Shorelander Trailer shorting out fuse in Truck

  • tigertrout
    Posts: 19
    #1242880

    I have a shorelander trailer that will occasionally short out the 20 amp fuse in my truck. I replaced all the wiring and lights last year as I was having this same problem. There is no rhyme or reason to it. I could go a couple of months with no problems then it happens. I unplug the lights whenever I put the boat in the water. Has this happened to anyone else? Any suggestions?

    lenny_jamison
    Bay City , WI
    Posts: 4001
    #258135

    You might have a dead short where the wiring leads frome your rear wire harness to your trailer connector on your truck.

    Gator Hunter

    gundez-71
    South Minnesota
    Posts: 675
    #258114

    what year truck? what type of truck?

    Gundy

    Mel
    Cedar Rapids, Iowa
    Posts: 4
    #257808

    Had same problem on my shorelander. Found insulation on fender marker lights rubbed through where routed over spring bracket where wire goes from frame to fender. Mel

    stillakid2
    Roberts, WI
    Posts: 4603
    #257770

    I too suggest taking the time simply trace out all of your trailer wiring to discover where the wear or breakage (of the sheething) is occuring and repair.

    tigertrout
    Posts: 19
    #257766

    You guys are fast. The truck is a 96 Blazer. The reason I am pointing to the trailer itself is because I have utility trailer and I have never had a problem with those lights.

    gundez-71
    South Minnesota
    Posts: 675
    #256980

    THESE THINGS CAN ALWAYS BE SO MUCH FUN . SO MANY PLACES TO LOOK!! WHEN YOU REWIRED YOUR TRAILER DID YOU DO A GOOD JOB ON YOUR SPLICE JOINTS ? WHEN I WIRE A TRAILER I SOLDER MY SPLICE JOINTS AND THEN MAKE SURE I WRAP THE WIRES REALLY GOOD. SHRINK WRAP IS THE BEST STUFF. I WOULD START WHERE THE PLUG IN CONNECTS TO YOUR TRAILER WIRE COMING FROM THE BACK. ALSO I WOULD GIVE THEM DARN CLARENCE LIGHTS A REALLY LOOK OVER. BIG TROUBLE COMES FROM THE SMALLEST PLACES WHEN IT COMES TO TRAILER LIGHTS. MAKE SURE YOUR GROUND WIRE IS NOT BUMPING INTO ANOTHER WIRE. THIS CAN BE THE DEAD SHORT MENTIONED IN SOME OF THE OTHER POSTS. THAT IS WHAT YOU ARE REALLY LOOKING FOR. ONE QUICK THING TO DO IS TO LOOK FOR FEED BACK FROM YOUR TRUCK TO TRAILER. IF YOU TURN ON A BLINKER DOES THE OTHER ONE HAVE A REAL FAINT FLASHING TO IT OR DOES ONE OF YOUR CLARENCE LIGHTS VERY DIMLY BLINK. IF THAT IS HAPPENING YOU HAVE A GROUNDING PROBLEM. HOPE I DIDN’T CONFUSE YOU.

    GUNDY

    newt
    Pillager, MN
    Posts: 621
    #256681

    Boy does this bring back some bad memories. I had an S10 that would blow fuses when I trailered my boat. I rewired the whole trailer and still had the same problem. I could trailer the boat behind my van and didn’t have any problems. I suspect that the used S10 I bought was in an accident and that something was messed up in the wiring I’m not much of a mechanic so I finally sold the truck.

    Dave Koonce
    Moderator
    Prairie du Chien Wi.
    Posts: 6946
    #256680

    man, what a guy will do if he can’t get his boat to the water….

    Jira
    Posts: 517
    #256662

    I used to compete car audio.. (10 years ago before it became annoying – and when I was much younger). In the process I’ve rattled and rubbed my way to 100’s of faulty power wires.
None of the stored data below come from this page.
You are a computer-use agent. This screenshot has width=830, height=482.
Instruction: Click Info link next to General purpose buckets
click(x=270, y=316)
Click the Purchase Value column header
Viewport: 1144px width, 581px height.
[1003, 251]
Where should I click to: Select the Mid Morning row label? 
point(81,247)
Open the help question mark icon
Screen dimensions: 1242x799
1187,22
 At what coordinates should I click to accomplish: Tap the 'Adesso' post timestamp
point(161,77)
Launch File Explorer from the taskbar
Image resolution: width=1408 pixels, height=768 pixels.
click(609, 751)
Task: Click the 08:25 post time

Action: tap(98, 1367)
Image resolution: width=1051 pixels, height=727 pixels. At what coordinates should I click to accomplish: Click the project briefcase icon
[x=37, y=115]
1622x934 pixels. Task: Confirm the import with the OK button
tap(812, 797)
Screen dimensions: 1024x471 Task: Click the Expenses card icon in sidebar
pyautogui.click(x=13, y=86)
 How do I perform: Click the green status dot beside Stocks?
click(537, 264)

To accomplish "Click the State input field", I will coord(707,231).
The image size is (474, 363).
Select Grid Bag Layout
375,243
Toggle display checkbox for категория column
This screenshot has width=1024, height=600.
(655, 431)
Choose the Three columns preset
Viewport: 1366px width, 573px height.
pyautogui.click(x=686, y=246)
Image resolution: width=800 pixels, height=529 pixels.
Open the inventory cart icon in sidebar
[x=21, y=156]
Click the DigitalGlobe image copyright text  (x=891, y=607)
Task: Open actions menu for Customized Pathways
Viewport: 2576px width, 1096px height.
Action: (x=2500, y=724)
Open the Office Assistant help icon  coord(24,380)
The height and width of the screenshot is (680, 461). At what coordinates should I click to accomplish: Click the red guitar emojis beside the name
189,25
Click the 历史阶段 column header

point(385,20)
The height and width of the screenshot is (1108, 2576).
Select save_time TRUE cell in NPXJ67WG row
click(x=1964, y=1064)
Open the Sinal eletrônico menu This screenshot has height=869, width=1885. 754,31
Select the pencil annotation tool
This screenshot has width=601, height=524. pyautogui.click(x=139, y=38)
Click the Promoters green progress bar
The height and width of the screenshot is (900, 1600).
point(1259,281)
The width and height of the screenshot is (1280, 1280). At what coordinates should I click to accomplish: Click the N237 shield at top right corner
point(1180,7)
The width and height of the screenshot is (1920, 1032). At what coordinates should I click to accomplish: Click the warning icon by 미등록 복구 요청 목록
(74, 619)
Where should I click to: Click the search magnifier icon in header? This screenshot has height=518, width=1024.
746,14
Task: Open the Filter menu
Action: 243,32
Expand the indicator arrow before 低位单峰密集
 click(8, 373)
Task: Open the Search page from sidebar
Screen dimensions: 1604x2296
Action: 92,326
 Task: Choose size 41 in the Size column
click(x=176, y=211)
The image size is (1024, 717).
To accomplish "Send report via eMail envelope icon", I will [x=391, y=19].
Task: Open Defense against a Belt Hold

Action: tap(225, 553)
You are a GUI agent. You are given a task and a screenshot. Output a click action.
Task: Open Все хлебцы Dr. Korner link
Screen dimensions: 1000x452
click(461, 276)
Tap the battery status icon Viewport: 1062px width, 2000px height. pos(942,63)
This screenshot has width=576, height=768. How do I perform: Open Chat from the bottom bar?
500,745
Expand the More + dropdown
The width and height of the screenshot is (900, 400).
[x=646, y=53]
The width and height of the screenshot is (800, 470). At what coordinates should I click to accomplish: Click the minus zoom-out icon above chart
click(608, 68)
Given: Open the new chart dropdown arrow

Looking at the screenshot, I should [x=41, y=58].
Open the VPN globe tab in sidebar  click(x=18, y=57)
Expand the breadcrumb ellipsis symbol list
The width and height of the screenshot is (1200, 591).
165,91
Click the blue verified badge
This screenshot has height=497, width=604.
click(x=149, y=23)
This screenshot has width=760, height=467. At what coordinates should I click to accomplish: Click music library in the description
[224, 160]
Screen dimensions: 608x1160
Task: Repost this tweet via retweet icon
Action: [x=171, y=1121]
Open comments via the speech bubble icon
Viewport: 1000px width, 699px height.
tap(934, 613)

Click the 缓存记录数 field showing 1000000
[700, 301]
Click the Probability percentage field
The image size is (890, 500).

    20 Amps is a huge fuse to be blowing on trailer lights. Short answer is that you have a positive wire occasionally touching ground. It would be pretty damn odd to have a loose ground blow a fuse…. I wouldn’t start diagnozing the problem there. Check over all of your positive wires on the trailer for insulation rubbed off/cracked in-line to the lights. Also, if you have original Shorelandr’ lights check the plug-in backs for built up debris. If all looks good, pop the lenses off your lights and look for an internal light problem where a hot wire it touching ground.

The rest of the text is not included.